Flesh-eating case feared on Maui
Officials should know today whether a 61-year-old landscaper has been hospitalized with necrotizing fasciitis, the island's first case this year
WAILUKU » State health officials are investigating whether a man admitted to Maui Memorial Medical Center has contracted a flesh-eating disease.
Department of Health spokeswoman Janice Okubo said officials should know by today whether the man has necrotizing fasciitis.
Okubo said if the man has the infection, it will be the first incident on Maui this year.
Ron Lemay, 61, was in the critical-care unit at Maui Memorial Medical Center after being admitted Tuesday for a streptococcus infection, said his brother John.
He had not been able to talk with his brother, but did speak to him about a week ago. "He was fine," John Lemay said.
He said he did not know how his brother got the infection.
Ron Lemay, who had moved from Massachusetts, was working on the Valley Isle as a landscaper, John said.
Okubo said the infection was from blood group A streptococcus and one of the subtypes of necrotizing fasciitis.
Flesh-eating cases were last reported on Maui in 2002, when three people died of the infection and three others survived within a three-month period.

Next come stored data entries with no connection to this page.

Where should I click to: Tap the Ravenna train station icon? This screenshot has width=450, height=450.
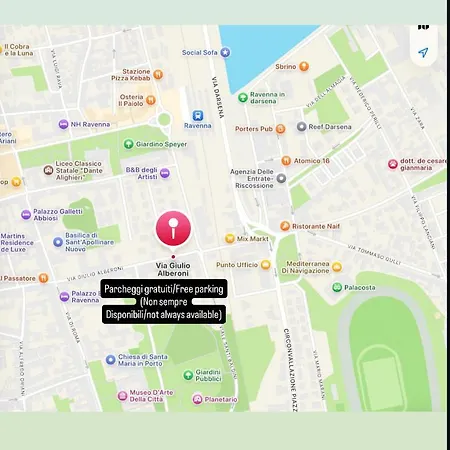[x=198, y=116]
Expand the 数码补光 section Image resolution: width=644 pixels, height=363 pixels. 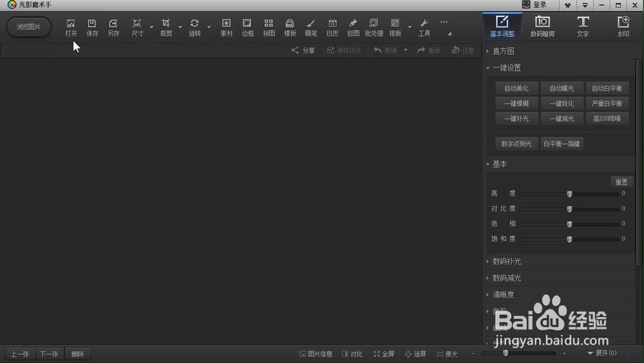[x=506, y=261]
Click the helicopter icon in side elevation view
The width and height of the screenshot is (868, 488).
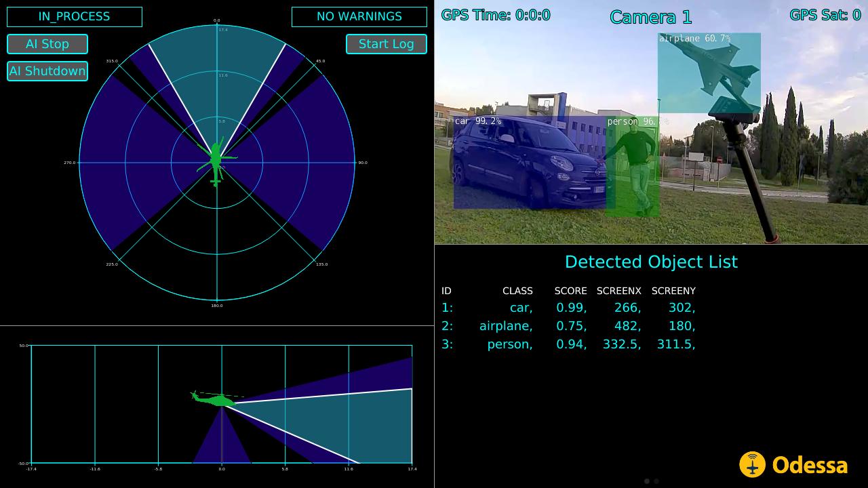point(216,399)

Those figures were within the statistical probabilities of one to five infections per 100,000 population, according to an infectious-disease specialist at Maui Memorial Medical Center.
One of the main symptoms is feeling more pain than expected around a cut or bruise, with a high fever.
Health officials say people should also look out for a painful infection around the cut that spreads very quickly.
Necrotizing fasciitis develops from a common infection of Group A streptococcus, a bacterium found in the throat and on the skin.
While most Group A streptococcus cases end up in relatively mild illnesses such as strep throat, they sometimes cause life-threatening diseases such as necrotizing fasciitis.
Although there is no vaccine to prevent such streptococcal infections, health experts say people can reduce their risk with immediate proper cleaning of all wounds, no matter how small, and keeping them clean and dry throughout the healing process.